_AIM OF THE TASK_. Write a continuation of the article below on the treaty between Russia and Japan, starting right after its last sentence.

_DOCUMENT SEGMENT_.
────────────────────

SPECIAL CORRESPONDENCE OF THE OUTLOOK

HE conclusion of a treaty between Russia and Japan for the protection of their joint interests in the Far East is a natural and logical outcome of the great change in international relations brought about by the European war. Russia for centuries has been trying to get an ice-free outlet to the oceans of the world. At the end of the war with Turkey in 1878 success seemed to be almost within her grasp; but her legitimate aspirations were baffled at that time by a combination of the central and western European Powers against her, with Great Britain at their head.

Seeing no prospect of getting access in the near future to the Mediterranean, Russia turned her attention, in the early eighties, to the Far East, where there seemed to be a chance of securing an ice-free port in China or Korea. By the construction of the TransSiberian Railway she greatly strengthened her position on the coast of the Pacific, and the aggressive and acquisitive policy that she soon adopted there threatened the vital interests of Japan, and finally brought about the Russo-Japanese War. In that conflict Russia was disastrously defeated; but there is good reason to believe that as soon as she had reorganized her army and improved her means of communication with the Orient she would have found a pretext for renewing the struggle. In another war, as in the first one, her chief object would have been to acquire an ice-free port on the Pacific, which she could use as a naval and commercial base, and thus extend her power and develop her commerce on that ocean.

The breaking out of the war with the Teutonic Powers in 1914 and the participation of Turkey as a combatant suddenly changed the whole aspect of world affairs. Not only did it make Japan an ally of Russia, but it removed at once the principal reason for an aggressive Russian policy on the coast of the Pacific. Expansion in the Near East was infinitely more important for Russia than expansion in the Far East; and from the moment that Turkey took the side of Germany the Czar and his advisers saw, and the Monarch himself frankly said, that the time had come, at last, for "a final settlement of certain long-standing questions connected with the outlet of the Black Sea." A suc

cessful war with Turkey, under the conditions that existed in 1914, seemed likely to give Russia (1) possession of Constantinople and the Dardanelles; (2) free entrance to the Mediterranean; and (3) a preponderating influence in Asia Minor and the Balkans. With such a prospect as this in view, Russia lost her keen interest in the Far East and abandoned the plans that conflicted with the interests of Japan. Then, when Russia was in desperate need of munitions, and Japan proved her friendliness by rendering invaluable assistance to her former enemy, the way was cleared for just such a treaty as that which the two Powers have recently concluded. If the Japanese had shown in Manchuria the ruthlessness and ferocity that the Germans have displayed in Belgium and France, the feeling of bitterness and hatred that would have been left might have prevented a reconciliation; but, as the leading Russian newspapers said in explanation of their change of attitude toward Japan: "It was easy to make friends again with the Japanese, because they always fought us like gentlemen."

────────────────────

_SUPPLIED RECORDS_.
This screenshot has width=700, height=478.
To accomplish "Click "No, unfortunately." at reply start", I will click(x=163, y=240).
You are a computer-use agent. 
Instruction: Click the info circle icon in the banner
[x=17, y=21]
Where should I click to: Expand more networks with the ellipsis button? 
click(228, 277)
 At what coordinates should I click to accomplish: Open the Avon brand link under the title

────────────────────

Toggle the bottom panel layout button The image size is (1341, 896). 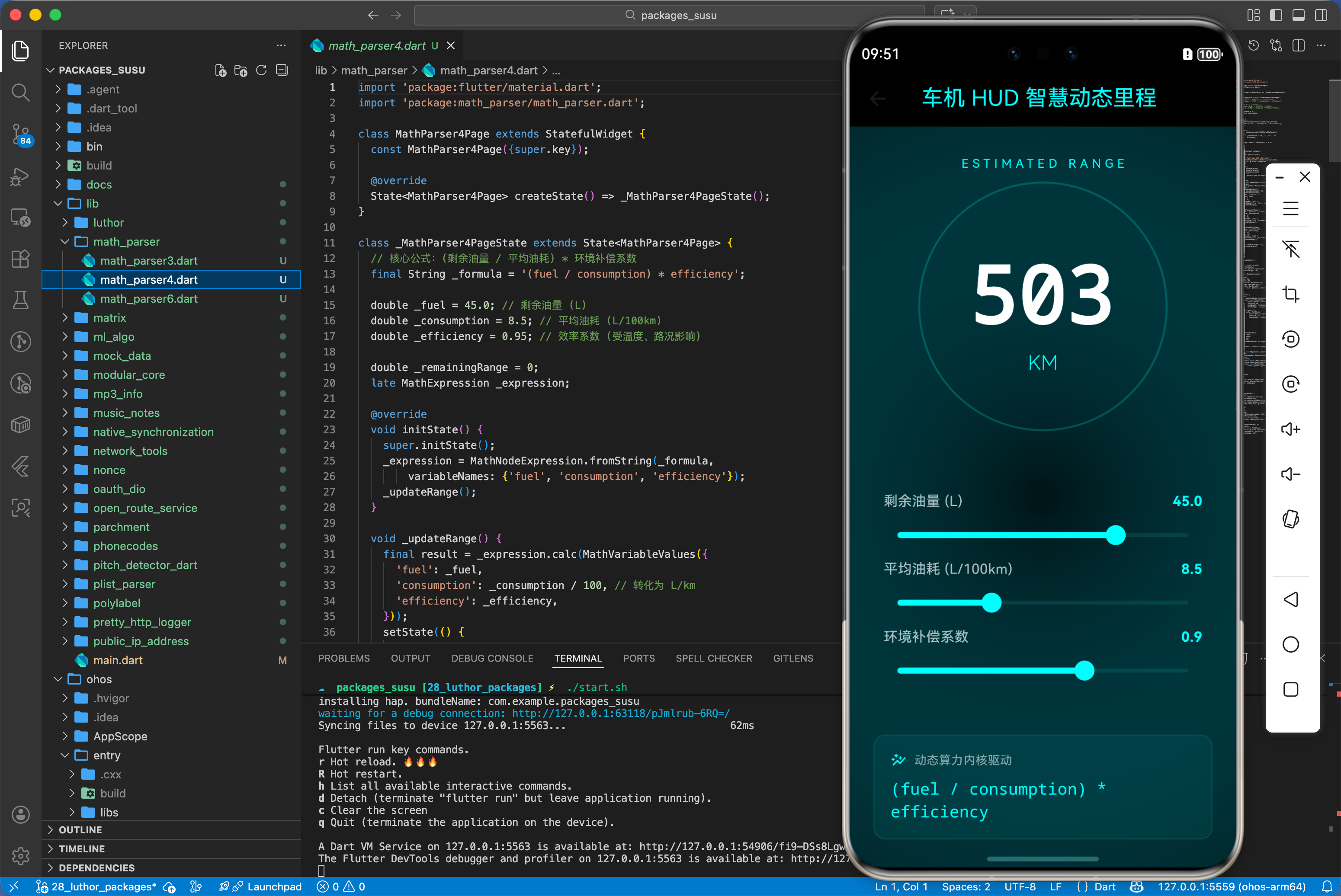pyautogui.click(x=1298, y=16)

────────────────────

_OUTPUT OF THE EXERCISE_.
The disposition of Russia and Japan to get together for the protection of their joint interests in the Far East was greatly strengthened by the proposal to neutralize the Manchurian railways, which was made by Secretary Knox in 1909. Both Powers regarded this as an attempt on the part of the United States to deprive them of their legitimately acquired advantages; and in July, 1910, they entered into another treaty, whose avowed object was to "maintain the status quo in Manchuria," and thus to prevent any such interference as that which Secretary Knox's proposal threatened.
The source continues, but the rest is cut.